- Work to complete: How many lines of the records below contain the word "magnifier"? Answer with the number alone.

Supplied entries Start Marker

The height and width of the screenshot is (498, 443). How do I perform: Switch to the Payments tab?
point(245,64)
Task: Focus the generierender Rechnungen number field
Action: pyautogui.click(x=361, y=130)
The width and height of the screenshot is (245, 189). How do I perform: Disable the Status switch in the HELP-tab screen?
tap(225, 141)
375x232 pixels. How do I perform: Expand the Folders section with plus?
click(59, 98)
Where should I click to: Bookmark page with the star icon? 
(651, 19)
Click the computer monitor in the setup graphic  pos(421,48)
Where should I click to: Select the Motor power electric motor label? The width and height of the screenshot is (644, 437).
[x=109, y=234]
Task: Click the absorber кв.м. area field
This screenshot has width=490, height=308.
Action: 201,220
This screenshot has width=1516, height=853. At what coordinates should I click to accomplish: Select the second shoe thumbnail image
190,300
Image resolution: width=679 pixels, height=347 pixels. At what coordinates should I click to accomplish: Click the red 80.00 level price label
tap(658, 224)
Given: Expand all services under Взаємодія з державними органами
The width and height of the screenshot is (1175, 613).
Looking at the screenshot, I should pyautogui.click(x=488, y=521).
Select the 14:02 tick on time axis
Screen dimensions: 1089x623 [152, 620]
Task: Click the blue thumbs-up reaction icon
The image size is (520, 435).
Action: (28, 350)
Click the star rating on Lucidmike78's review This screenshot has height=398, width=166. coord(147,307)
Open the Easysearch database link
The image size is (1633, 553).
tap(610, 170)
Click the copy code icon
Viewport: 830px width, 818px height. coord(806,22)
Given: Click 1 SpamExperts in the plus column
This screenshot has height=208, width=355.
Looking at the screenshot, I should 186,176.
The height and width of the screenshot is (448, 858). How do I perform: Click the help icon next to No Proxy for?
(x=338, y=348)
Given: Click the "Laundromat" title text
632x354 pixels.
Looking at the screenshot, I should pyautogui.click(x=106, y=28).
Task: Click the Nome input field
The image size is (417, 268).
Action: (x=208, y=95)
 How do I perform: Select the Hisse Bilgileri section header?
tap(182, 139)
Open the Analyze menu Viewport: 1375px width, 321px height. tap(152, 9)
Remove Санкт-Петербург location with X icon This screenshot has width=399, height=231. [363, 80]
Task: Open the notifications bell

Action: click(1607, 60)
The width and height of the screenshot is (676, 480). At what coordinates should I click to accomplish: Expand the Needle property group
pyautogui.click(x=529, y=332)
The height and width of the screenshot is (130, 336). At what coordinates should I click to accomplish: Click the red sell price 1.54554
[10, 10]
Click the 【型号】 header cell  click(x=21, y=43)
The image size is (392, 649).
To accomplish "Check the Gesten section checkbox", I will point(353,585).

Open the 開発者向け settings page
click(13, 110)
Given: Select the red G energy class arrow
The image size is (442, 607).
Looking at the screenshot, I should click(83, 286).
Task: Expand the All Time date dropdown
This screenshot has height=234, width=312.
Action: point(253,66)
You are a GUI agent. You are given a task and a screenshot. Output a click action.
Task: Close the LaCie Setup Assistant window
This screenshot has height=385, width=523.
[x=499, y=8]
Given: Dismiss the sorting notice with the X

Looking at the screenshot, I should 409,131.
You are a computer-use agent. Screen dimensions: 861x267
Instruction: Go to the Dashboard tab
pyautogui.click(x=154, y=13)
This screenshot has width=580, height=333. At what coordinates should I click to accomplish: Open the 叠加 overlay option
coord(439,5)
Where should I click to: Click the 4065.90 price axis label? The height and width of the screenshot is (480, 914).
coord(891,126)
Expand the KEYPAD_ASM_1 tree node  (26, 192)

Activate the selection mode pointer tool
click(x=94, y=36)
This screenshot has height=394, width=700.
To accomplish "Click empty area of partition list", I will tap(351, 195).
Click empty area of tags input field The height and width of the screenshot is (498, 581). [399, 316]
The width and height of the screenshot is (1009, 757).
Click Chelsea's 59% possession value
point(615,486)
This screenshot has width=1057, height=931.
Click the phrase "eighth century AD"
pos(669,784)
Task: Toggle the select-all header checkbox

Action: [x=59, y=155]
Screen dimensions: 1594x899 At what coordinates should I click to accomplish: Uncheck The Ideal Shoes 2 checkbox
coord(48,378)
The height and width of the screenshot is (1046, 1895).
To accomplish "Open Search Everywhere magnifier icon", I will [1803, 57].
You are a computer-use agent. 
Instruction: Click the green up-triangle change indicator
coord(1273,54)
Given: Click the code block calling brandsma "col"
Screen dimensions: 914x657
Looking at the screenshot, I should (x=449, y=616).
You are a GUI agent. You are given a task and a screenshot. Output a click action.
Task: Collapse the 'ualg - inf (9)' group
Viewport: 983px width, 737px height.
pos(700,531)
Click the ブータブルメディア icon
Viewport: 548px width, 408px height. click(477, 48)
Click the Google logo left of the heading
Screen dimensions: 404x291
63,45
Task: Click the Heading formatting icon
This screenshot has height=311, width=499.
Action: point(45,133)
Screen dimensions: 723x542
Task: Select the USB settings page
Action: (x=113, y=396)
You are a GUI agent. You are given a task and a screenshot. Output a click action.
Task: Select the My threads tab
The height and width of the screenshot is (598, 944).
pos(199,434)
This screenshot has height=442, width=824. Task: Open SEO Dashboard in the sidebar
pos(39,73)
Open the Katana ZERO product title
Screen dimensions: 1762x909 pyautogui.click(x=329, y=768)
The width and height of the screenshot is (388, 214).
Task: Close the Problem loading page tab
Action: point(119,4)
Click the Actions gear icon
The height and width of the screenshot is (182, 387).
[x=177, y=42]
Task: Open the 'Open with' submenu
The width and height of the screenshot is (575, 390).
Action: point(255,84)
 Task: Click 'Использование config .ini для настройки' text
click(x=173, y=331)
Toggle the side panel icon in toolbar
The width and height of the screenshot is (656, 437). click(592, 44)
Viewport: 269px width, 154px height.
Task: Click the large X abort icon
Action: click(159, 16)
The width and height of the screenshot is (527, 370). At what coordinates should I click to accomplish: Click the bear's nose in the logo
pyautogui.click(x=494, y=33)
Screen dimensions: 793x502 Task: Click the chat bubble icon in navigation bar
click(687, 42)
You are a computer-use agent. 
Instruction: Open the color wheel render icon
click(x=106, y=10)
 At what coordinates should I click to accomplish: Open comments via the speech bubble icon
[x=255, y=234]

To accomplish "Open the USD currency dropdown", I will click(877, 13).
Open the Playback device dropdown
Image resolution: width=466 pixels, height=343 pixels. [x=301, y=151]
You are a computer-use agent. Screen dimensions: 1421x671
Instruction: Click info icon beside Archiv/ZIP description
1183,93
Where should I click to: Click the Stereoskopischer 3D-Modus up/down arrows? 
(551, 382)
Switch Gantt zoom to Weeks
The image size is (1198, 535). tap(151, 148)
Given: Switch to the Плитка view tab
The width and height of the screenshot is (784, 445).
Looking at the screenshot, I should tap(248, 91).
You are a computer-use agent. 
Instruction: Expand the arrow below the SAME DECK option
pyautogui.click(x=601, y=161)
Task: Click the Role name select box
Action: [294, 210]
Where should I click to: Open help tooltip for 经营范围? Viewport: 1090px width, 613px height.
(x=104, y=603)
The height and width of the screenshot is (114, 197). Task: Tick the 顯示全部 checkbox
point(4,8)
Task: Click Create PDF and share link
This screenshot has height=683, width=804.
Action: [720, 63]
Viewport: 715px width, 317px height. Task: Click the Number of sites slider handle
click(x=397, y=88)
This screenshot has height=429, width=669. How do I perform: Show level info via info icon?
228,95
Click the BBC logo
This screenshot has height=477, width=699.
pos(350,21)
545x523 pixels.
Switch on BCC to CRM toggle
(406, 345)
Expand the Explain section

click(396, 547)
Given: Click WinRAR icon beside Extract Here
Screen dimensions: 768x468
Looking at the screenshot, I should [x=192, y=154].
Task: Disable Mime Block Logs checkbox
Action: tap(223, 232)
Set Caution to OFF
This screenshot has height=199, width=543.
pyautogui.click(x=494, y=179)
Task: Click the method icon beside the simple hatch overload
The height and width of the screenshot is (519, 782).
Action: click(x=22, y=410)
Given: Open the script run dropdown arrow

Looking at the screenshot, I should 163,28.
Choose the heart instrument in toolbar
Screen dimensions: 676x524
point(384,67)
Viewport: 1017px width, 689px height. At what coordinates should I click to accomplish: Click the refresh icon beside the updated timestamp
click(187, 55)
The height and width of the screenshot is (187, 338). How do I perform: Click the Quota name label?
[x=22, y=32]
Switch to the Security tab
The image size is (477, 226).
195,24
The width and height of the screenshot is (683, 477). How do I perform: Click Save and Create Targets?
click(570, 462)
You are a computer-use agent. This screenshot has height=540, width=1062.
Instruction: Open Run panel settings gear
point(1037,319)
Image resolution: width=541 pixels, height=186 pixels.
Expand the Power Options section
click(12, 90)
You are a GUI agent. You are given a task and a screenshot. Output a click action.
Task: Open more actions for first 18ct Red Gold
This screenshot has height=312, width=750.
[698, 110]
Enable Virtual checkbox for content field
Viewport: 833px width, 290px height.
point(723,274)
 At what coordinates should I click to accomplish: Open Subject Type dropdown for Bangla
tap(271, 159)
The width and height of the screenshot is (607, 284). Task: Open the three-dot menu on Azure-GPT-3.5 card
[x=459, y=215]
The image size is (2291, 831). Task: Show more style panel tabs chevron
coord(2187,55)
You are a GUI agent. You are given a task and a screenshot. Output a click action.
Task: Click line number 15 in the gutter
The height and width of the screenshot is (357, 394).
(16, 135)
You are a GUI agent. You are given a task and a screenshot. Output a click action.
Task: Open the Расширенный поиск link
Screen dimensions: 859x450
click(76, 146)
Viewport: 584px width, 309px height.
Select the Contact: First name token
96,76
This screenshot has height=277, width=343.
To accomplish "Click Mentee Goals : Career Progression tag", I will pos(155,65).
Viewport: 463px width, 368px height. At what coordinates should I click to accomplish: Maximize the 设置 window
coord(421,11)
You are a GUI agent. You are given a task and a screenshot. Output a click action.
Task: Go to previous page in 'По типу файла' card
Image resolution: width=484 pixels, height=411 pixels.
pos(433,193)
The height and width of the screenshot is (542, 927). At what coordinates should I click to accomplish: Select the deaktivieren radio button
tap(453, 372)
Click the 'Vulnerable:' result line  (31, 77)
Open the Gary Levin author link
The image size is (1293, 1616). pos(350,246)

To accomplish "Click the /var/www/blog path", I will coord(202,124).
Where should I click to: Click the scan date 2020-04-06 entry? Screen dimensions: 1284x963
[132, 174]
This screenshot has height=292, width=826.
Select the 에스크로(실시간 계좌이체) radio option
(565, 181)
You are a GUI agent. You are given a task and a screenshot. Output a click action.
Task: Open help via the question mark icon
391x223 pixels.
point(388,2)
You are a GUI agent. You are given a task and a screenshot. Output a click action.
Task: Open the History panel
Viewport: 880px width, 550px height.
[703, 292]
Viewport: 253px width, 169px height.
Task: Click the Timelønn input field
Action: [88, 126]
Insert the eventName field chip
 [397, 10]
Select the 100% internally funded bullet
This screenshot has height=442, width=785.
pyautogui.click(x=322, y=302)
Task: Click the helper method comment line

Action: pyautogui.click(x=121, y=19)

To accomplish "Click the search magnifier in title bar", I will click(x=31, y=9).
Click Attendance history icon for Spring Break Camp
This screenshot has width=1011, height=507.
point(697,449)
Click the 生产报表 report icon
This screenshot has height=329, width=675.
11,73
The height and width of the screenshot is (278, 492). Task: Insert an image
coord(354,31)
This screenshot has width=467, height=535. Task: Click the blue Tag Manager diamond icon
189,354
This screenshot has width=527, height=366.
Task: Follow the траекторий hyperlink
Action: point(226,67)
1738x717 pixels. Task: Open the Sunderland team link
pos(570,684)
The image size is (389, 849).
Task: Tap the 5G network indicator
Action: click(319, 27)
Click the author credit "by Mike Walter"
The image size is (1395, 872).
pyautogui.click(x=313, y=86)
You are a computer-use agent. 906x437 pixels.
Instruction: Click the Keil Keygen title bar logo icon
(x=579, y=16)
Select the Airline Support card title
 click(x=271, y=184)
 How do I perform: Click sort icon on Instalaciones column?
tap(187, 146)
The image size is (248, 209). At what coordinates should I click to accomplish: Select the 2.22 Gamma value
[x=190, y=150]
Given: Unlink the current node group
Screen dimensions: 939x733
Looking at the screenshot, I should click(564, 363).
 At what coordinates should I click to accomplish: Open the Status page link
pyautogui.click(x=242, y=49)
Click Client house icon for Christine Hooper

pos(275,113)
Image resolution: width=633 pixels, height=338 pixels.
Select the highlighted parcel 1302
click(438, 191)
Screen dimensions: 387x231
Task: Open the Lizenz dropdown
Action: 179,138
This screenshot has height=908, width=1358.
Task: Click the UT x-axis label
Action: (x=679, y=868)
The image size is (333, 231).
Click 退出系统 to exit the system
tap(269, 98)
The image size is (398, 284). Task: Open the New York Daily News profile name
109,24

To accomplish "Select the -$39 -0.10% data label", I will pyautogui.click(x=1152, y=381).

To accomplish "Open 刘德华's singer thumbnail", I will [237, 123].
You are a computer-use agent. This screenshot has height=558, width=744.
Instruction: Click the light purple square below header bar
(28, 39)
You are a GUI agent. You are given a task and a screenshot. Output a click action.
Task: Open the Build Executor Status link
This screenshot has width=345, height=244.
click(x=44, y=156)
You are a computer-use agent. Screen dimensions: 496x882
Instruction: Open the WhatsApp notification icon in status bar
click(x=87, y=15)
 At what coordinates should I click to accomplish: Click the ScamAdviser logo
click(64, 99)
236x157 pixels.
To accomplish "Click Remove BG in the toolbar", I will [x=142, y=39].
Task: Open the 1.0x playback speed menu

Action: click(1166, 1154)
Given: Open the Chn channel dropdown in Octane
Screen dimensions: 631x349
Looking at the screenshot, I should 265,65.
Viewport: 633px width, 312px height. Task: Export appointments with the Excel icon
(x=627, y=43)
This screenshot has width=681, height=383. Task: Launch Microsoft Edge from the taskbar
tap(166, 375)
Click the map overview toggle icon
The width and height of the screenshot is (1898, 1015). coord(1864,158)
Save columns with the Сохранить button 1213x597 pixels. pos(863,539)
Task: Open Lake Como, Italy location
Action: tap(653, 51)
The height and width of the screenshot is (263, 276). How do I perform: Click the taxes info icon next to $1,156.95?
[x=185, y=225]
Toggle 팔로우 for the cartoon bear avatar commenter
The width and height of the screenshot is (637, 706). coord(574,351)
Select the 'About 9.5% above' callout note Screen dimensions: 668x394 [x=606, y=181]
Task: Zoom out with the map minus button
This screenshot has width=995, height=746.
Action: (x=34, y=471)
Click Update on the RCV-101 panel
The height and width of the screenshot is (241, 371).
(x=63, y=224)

Supplied entries End Marker

- Reply to the exercise: 2